> **Your task**:
When you find the line with "Click the info icon beside Saiba mais" among the records below, reproduce it and each line after it exactly, ending with the line with "Click the 60 641,72 ₽ reward cell".
**** Excerpted data
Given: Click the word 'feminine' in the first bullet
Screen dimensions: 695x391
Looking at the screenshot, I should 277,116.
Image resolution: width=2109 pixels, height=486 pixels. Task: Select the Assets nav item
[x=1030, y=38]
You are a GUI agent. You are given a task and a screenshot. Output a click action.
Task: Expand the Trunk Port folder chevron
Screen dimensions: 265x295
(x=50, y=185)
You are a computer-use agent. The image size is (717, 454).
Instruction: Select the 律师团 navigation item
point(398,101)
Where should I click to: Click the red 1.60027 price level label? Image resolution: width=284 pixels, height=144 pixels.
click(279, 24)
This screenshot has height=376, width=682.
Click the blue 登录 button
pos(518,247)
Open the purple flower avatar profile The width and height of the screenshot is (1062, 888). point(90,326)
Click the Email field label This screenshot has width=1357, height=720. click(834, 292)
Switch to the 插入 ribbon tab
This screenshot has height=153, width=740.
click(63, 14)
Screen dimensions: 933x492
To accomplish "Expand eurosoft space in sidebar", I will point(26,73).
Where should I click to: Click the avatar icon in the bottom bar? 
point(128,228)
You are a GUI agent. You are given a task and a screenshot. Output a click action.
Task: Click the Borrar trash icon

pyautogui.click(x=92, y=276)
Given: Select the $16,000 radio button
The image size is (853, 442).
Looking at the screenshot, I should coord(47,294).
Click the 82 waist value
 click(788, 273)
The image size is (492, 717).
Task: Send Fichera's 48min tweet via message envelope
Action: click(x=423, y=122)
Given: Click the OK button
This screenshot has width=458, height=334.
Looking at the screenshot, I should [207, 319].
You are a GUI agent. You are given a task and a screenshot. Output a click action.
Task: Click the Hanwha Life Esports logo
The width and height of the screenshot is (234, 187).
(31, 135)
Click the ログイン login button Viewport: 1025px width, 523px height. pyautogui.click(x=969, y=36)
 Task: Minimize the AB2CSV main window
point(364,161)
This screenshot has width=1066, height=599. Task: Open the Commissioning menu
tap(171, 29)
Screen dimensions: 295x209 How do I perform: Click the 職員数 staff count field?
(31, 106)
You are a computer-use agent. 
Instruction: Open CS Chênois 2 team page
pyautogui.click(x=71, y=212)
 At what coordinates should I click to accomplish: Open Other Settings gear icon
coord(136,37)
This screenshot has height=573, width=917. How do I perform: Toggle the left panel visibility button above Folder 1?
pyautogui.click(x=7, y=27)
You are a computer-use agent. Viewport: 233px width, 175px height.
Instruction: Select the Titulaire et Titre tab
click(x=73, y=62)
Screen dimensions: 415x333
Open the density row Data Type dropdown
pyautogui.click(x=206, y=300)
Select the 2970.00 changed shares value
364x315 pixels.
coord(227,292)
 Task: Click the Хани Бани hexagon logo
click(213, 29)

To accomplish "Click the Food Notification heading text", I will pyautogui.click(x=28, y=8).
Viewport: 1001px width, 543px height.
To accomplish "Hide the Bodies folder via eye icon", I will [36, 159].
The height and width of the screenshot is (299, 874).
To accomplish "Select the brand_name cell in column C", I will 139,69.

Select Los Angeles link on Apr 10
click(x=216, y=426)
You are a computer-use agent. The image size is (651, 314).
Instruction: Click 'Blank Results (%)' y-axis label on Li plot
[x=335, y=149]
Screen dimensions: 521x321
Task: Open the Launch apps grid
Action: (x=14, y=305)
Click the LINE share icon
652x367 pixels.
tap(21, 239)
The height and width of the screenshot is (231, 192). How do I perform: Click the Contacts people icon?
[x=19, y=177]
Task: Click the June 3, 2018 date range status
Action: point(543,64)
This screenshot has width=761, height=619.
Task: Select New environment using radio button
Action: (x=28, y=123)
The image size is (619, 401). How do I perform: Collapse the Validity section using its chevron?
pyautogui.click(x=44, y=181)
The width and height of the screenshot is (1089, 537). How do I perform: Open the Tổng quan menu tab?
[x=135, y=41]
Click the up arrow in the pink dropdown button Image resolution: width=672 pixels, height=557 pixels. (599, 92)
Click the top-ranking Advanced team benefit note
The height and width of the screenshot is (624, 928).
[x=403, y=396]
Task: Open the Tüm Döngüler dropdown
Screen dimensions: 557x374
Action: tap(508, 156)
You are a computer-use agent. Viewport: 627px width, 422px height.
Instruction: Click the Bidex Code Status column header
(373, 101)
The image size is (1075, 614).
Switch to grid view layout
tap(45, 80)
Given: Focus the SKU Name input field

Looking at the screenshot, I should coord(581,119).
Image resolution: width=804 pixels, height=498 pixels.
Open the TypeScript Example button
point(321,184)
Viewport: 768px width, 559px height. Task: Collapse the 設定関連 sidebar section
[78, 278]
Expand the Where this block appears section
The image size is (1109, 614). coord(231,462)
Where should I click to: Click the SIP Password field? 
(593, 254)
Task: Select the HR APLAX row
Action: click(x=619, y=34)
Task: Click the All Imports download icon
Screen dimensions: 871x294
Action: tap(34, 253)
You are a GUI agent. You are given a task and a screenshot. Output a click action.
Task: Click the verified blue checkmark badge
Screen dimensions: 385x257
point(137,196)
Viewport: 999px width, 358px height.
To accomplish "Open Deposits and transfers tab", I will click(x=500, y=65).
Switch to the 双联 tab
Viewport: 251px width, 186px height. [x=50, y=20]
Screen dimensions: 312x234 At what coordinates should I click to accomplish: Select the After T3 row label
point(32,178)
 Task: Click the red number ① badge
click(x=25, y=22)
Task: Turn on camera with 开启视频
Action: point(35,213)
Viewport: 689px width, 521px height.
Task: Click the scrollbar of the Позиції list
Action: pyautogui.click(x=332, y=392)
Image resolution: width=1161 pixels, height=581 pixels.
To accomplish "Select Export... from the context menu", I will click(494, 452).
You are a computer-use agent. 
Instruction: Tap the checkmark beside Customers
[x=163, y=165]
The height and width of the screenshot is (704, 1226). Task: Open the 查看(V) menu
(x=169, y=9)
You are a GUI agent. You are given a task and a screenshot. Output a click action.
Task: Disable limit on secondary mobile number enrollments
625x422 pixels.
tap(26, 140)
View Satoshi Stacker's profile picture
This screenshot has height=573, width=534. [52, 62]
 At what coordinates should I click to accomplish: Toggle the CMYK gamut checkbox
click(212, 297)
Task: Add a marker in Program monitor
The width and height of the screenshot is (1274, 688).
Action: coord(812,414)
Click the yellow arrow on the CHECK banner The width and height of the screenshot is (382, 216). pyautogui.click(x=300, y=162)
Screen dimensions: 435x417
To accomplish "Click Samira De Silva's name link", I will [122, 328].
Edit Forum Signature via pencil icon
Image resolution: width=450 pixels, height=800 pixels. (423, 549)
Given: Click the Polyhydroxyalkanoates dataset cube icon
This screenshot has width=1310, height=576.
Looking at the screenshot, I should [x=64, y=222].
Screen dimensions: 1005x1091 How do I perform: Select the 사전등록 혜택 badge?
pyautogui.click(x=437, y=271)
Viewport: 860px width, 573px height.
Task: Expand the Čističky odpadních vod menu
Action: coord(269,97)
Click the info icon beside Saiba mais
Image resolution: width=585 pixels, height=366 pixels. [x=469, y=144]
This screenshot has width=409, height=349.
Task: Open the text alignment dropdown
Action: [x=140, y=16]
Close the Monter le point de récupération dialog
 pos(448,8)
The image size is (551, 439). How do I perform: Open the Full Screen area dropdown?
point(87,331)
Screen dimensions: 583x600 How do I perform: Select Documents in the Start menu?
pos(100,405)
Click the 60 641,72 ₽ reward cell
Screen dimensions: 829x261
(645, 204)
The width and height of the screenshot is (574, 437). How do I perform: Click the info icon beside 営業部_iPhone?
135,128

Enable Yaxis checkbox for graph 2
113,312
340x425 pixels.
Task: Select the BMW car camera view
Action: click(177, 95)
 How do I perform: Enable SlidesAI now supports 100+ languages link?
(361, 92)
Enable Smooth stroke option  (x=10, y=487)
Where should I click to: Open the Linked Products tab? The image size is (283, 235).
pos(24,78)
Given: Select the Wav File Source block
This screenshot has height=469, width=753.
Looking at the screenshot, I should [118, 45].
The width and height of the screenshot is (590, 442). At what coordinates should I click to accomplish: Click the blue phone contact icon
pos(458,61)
********
> **Response below**:
Click the info icon beside Saiba mais
Image resolution: width=585 pixels, height=366 pixels. [x=469, y=144]
This screenshot has width=409, height=349.
Task: Open the text alignment dropdown
Action: [x=140, y=16]
Close the Monter le point de récupération dialog
 pos(448,8)
The image size is (551, 439). How do I perform: Open the Full Screen area dropdown?
point(87,331)
Screen dimensions: 583x600 How do I perform: Select Documents in the Start menu?
pos(100,405)
Click the 60 641,72 ₽ reward cell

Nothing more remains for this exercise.